La definición y sanción del acoso laboral en Colombia se ha expandido significativamente, abarcando ahora conductas digitales y entre pares que antes eran normalizadas. La legislación reciente, como la Ley 2466 de 2025 y la Ley 2365 de 2024, fortalece la protección de la dignidad del trabajador y establece responsabilidades claras para las empresas. La nueva normativa reconoce que el acoso no proviene únicamente de superiores jerárquicos, sino también de colegas, un problema que, según el informe ELSA 2024–2025, representa el 42% de las denuncias. Conductas como la exclusión deliberada de grupos de WhatsApp, la hostilidad digital con mensajes agresivos fuera de horario, la creación de stickers para ridiculizar a compañeros, la difusión de rumores o la asignación de tareas imposibles son ahora explícitamente clasificadas como acoso laboral. La Ley 2365 de 2024 se enfoca específicamente en el acoso sexual, obligando a las empresas a implementar protocolos claros, confidenciales y protectores para las víctimas.

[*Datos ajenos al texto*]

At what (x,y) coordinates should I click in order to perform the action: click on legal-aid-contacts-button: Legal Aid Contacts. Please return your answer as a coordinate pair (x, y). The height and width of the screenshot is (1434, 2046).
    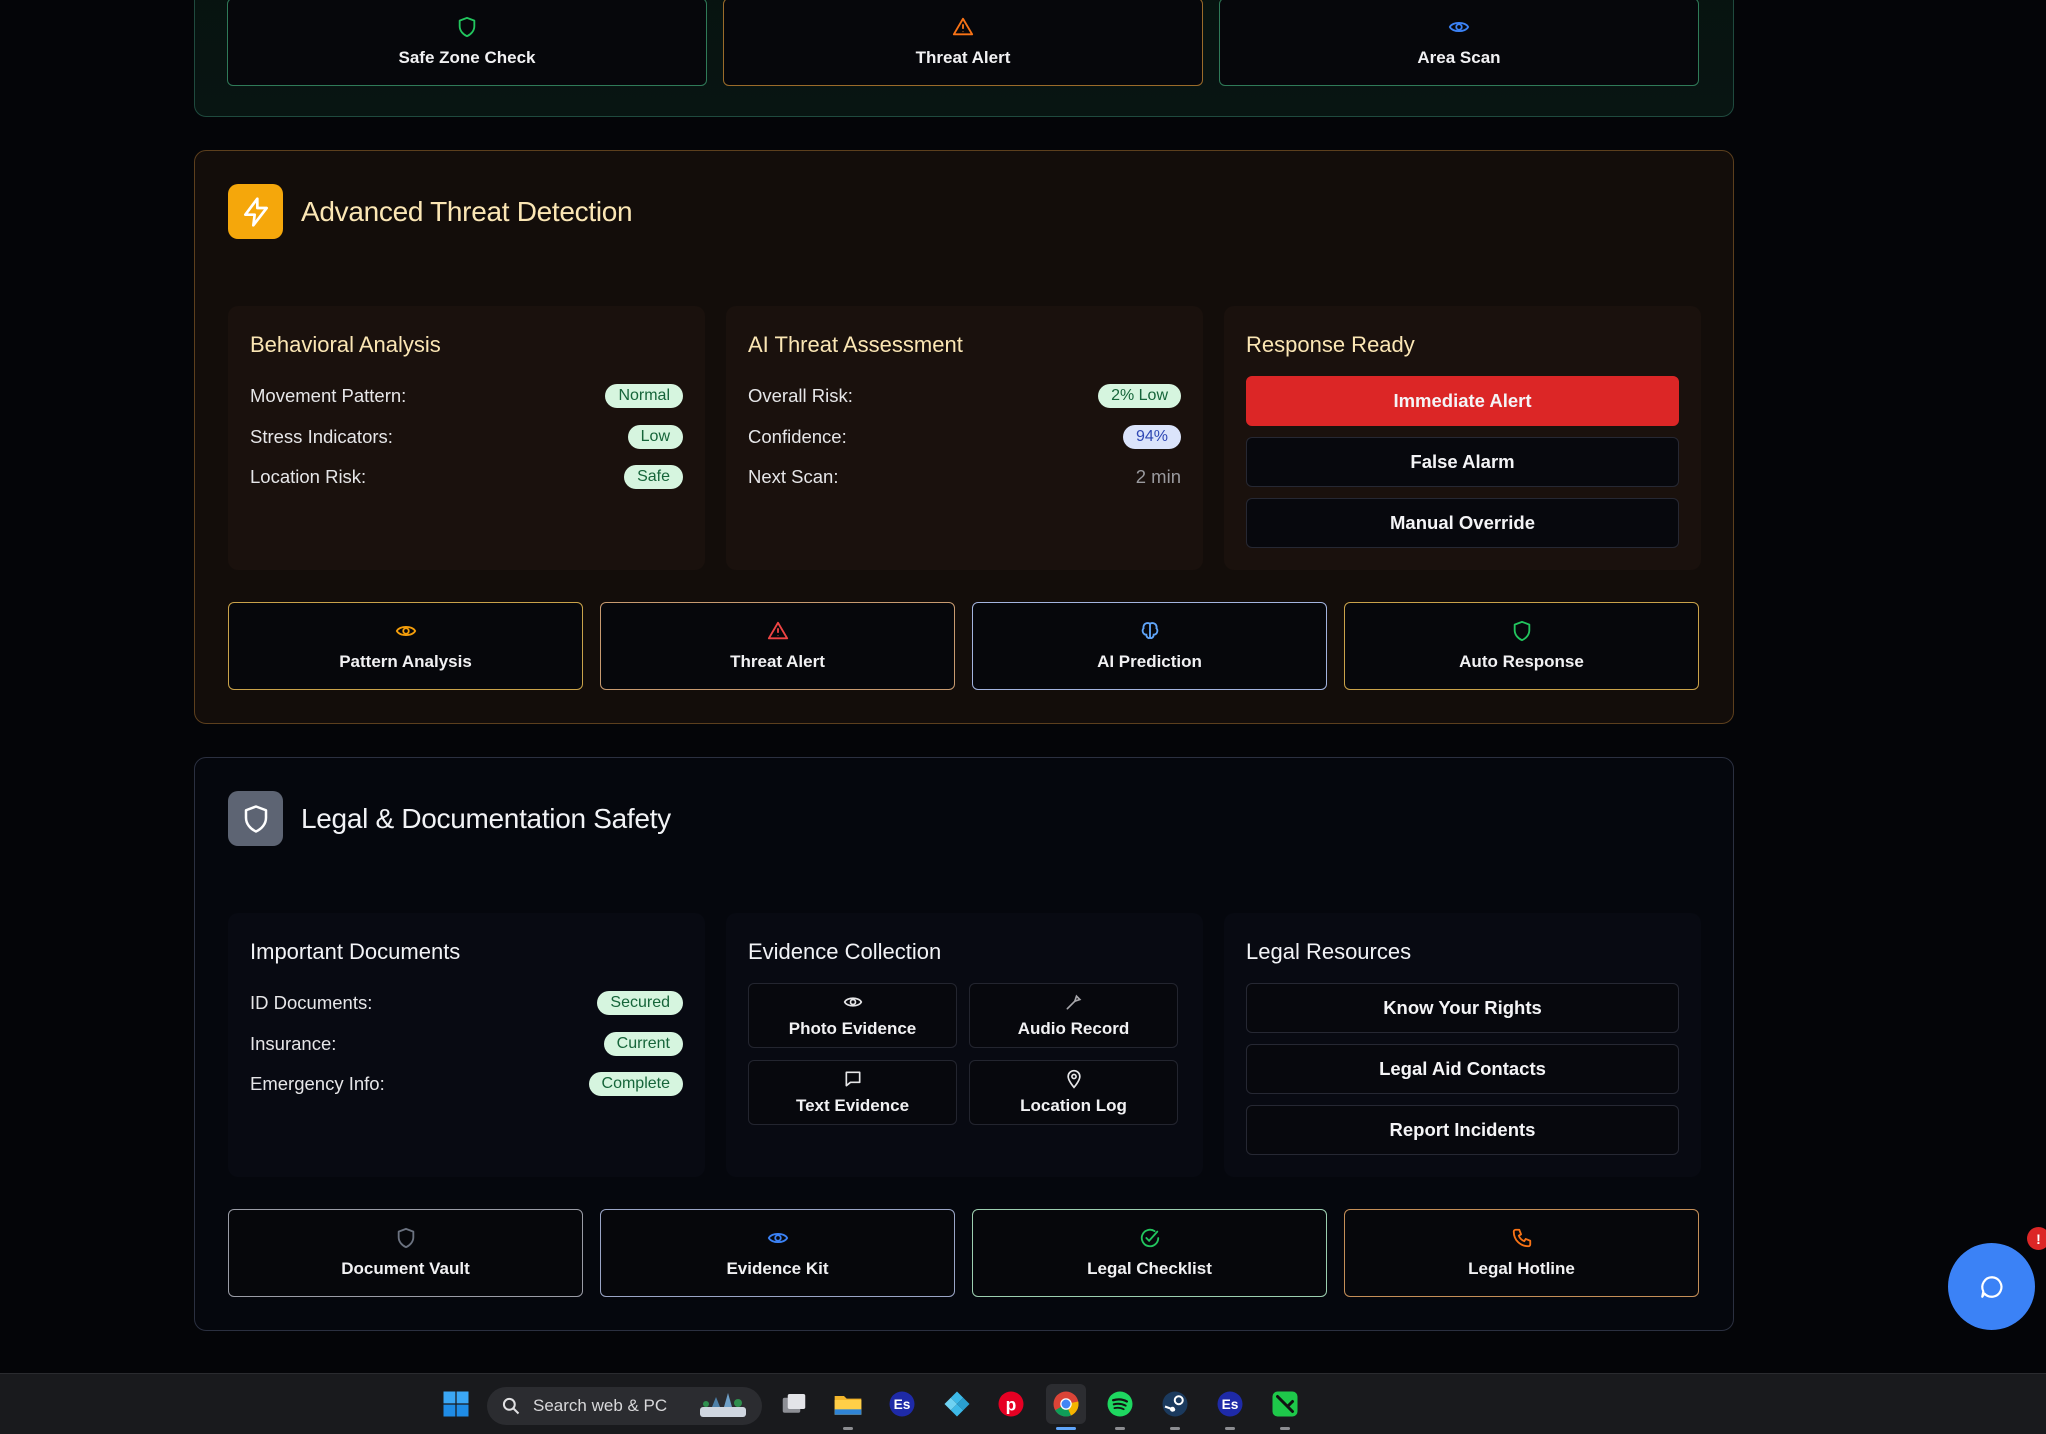
    Looking at the image, I should click on (1462, 1069).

Esta ley establece que si una persona es despedida dentro de los seis meses posteriores a presentar una queja, el despido se presume como una retaliación y es nulo.
Ante un caso de acoso, los expertos recomiendan documentar todas las pruebas (capturas de pantalla, correos), no minimizar la situación y acudir al Comité de Convivencia Laboral de la empresa, que tiene un plazo máximo de 65 días para tramitar la queja. Si el comité no actúa, el trabajador puede recurrir a la Inspección de Trabajo o interponer una acción de tutela.
En resumenLa legislación colombiana ha modernizado su enfoque sobre el acoso laboral, incluyendo conductas digitales y entre compañeros, y ha reforzado la protección contra el acoso sexual. Se establecen rutas de denuncia claras y sanciones para las empresas que no garanticen un ambiente de trabajo digno y seguro.